=== EXERCISE INPUT ===
────

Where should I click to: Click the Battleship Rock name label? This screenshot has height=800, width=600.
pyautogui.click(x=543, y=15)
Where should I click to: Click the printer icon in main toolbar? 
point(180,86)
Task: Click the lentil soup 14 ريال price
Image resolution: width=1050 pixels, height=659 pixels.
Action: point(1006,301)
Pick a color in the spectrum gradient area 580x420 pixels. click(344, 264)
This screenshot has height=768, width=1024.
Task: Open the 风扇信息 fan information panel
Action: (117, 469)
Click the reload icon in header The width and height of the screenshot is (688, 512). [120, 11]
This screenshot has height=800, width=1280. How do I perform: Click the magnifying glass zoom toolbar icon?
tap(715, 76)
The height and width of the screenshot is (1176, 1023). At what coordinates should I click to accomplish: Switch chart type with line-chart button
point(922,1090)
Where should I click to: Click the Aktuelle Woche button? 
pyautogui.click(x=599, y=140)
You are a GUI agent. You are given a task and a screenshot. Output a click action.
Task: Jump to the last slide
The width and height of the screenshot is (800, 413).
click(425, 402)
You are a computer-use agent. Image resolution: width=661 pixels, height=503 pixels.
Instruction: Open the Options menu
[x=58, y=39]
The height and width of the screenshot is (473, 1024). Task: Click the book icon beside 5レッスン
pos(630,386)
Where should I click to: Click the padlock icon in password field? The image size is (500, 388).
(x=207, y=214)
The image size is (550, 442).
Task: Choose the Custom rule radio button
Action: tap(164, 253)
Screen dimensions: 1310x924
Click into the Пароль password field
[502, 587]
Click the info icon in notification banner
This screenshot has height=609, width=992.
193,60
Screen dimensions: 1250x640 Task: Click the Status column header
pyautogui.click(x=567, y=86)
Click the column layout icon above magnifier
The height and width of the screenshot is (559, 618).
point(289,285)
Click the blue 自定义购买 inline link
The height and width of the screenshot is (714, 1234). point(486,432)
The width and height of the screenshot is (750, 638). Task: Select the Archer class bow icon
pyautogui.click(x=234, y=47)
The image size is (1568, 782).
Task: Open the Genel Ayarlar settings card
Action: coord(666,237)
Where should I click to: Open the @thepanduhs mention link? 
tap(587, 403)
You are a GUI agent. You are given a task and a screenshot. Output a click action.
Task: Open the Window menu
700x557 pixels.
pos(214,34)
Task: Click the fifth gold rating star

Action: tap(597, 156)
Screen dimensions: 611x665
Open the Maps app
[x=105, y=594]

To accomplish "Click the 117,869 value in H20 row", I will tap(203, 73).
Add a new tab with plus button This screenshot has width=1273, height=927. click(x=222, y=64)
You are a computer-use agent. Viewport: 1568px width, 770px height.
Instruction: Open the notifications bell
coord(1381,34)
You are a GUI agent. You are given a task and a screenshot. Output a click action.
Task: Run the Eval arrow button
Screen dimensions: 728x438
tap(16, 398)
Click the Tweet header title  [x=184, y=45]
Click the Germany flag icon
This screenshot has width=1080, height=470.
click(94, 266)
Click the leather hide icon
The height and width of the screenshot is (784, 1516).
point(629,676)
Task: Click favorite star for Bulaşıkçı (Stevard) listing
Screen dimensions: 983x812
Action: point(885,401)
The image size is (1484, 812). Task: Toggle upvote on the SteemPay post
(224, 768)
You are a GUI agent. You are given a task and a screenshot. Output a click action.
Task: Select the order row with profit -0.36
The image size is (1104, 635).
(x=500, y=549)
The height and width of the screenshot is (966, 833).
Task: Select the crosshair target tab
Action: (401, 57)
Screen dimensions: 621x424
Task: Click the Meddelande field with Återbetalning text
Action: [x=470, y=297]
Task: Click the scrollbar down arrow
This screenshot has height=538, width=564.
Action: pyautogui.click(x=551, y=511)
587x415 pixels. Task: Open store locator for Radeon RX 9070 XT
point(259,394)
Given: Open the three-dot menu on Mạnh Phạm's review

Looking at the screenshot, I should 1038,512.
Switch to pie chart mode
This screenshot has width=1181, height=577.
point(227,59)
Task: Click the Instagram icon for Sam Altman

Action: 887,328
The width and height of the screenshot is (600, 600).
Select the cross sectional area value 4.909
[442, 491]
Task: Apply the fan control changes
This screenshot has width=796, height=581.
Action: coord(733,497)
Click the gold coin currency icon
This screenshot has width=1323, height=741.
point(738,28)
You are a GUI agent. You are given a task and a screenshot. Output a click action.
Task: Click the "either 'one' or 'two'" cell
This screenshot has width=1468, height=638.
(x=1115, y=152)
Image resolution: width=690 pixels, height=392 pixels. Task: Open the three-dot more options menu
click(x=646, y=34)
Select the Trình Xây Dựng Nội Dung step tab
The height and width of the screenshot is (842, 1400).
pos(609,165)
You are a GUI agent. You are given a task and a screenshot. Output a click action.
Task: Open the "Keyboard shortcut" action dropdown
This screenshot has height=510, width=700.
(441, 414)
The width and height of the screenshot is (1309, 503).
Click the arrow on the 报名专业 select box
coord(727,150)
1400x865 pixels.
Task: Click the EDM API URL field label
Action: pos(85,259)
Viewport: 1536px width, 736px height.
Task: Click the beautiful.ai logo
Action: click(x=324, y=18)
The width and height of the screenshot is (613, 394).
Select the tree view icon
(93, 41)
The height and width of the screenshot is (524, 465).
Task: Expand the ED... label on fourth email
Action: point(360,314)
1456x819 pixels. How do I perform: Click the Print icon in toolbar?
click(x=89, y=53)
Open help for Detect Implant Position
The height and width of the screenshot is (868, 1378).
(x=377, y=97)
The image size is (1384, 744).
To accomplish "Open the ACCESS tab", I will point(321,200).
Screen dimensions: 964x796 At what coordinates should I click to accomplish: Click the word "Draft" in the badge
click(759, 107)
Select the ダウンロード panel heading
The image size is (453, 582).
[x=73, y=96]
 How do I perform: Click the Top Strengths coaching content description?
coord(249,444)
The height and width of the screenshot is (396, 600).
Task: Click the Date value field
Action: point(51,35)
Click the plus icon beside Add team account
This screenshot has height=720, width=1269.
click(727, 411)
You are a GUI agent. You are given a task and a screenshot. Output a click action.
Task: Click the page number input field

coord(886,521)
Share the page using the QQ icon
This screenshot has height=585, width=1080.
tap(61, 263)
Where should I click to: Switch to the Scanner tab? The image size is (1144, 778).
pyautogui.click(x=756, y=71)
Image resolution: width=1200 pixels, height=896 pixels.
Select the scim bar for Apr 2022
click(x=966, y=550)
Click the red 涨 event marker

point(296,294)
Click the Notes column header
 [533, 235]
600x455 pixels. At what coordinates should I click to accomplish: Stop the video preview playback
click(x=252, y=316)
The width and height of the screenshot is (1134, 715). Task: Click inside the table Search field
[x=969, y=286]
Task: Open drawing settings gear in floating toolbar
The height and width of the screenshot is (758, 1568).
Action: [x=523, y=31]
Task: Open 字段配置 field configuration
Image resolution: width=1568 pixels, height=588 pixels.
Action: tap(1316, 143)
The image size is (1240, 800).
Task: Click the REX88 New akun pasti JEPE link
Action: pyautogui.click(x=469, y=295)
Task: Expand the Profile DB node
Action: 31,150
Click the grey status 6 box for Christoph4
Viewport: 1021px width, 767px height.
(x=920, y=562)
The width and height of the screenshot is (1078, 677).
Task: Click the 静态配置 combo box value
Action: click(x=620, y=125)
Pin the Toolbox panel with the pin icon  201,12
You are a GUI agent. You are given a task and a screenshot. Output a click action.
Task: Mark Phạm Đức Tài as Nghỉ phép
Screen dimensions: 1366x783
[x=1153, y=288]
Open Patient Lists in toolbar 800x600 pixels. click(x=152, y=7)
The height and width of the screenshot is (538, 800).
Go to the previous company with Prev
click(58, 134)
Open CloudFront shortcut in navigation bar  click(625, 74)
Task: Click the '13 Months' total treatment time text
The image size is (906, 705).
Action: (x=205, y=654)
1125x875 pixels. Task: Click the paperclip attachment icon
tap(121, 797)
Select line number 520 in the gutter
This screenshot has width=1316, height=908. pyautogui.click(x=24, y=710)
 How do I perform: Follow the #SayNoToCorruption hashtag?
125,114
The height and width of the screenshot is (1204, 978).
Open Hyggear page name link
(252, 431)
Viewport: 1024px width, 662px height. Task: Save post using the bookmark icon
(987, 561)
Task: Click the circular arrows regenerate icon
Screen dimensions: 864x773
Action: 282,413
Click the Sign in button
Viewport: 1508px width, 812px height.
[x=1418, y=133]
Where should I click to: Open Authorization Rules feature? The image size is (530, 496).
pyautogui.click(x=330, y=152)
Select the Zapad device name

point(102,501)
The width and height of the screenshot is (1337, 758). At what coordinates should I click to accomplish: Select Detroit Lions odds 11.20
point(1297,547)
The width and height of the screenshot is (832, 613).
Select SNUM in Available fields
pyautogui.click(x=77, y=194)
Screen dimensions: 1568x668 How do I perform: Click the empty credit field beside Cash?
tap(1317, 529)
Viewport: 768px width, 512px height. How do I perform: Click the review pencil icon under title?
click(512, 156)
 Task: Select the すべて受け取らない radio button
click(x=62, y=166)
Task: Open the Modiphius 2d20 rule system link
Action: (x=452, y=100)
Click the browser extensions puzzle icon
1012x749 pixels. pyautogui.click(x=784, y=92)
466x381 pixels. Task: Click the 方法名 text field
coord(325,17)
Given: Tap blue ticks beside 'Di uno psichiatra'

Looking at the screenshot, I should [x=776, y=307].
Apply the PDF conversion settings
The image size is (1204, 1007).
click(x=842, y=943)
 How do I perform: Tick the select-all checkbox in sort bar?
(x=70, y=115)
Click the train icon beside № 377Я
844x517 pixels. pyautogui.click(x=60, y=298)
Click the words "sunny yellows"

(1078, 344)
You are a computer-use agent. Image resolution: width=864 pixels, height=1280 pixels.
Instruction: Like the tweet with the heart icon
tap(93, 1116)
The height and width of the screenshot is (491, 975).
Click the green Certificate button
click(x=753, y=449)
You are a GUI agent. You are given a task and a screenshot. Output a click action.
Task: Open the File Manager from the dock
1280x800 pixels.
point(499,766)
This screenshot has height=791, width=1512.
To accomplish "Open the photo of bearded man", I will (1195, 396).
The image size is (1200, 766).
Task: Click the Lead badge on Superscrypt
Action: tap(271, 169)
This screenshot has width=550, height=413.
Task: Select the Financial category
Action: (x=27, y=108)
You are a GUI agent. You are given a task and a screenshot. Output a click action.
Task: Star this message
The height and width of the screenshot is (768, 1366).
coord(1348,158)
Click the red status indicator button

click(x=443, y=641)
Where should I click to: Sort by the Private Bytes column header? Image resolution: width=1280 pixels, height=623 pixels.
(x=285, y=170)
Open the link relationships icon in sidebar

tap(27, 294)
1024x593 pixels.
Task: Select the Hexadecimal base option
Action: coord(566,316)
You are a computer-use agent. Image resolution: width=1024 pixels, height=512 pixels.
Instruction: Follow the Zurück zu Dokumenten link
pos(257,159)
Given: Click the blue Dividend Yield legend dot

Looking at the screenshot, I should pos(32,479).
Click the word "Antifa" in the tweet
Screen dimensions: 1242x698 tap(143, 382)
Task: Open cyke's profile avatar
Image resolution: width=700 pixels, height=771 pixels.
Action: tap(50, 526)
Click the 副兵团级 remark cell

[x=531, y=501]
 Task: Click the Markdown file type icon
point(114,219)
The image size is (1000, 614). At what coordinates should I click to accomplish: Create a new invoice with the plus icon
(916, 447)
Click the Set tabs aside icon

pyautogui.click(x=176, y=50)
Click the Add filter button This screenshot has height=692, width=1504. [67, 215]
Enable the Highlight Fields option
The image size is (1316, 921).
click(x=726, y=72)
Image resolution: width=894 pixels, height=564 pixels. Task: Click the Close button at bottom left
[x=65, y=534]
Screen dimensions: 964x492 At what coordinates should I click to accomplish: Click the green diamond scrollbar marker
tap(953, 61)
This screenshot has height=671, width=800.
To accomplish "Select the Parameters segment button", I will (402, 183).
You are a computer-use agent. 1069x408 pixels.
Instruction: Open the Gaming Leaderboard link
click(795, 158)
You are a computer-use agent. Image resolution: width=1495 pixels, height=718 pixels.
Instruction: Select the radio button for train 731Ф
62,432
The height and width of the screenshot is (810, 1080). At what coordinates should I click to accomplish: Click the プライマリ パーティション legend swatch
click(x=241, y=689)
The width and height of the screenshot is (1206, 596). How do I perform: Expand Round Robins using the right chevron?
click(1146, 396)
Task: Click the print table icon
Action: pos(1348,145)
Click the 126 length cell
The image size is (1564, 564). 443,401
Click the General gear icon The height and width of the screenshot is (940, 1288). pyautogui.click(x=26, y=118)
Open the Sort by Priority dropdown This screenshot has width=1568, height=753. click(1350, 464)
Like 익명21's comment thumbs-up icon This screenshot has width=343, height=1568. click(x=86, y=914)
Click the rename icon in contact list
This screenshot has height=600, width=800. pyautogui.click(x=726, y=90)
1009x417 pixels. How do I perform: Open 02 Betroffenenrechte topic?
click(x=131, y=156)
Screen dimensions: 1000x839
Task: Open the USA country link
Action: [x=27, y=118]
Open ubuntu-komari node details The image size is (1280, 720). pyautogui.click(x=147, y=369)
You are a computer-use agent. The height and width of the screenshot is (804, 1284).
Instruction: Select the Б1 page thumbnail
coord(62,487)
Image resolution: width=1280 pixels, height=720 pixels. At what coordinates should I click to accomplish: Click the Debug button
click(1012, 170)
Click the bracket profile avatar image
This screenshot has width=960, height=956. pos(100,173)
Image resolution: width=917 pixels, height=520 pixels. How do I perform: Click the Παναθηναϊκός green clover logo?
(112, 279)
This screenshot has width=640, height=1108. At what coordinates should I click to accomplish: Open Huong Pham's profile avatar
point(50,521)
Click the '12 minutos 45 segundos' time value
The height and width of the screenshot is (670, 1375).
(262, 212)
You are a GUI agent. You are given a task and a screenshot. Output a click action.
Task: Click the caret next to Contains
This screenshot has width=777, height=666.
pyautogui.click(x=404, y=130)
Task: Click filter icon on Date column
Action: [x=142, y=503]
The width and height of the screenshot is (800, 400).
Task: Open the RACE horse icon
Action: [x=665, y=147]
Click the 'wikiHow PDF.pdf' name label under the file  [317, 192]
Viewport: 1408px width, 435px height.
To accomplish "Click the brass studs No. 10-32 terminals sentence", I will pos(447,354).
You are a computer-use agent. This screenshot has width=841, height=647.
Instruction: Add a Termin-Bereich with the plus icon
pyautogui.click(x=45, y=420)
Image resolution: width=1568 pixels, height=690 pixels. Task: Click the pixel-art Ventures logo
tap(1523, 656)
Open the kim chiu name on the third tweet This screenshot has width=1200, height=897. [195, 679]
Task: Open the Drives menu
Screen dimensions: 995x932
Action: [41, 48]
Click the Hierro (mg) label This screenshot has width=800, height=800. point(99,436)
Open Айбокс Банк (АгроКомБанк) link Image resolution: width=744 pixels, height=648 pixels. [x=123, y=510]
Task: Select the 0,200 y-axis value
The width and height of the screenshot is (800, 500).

────

=== WHAT TO PRODUCE ===
Look above for the line containing "Viewport: 1408px width, 435px height.". Output from there through the line containing "Click the Hierro", exactly and inclusively.

=== COMPLETED TASK ===
Viewport: 1408px width, 435px height.
To accomplish "Click the brass studs No. 10-32 terminals sentence", I will pos(447,354).
You are a computer-use agent. This screenshot has width=841, height=647.
Instruction: Add a Termin-Bereich with the plus icon
pyautogui.click(x=45, y=420)
Image resolution: width=1568 pixels, height=690 pixels. Task: Click the pixel-art Ventures logo
tap(1523, 656)
Open the kim chiu name on the third tweet This screenshot has width=1200, height=897. [195, 679]
Task: Open the Drives menu
Screen dimensions: 995x932
Action: [41, 48]
Click the Hierro (mg) label This screenshot has width=800, height=800. point(99,436)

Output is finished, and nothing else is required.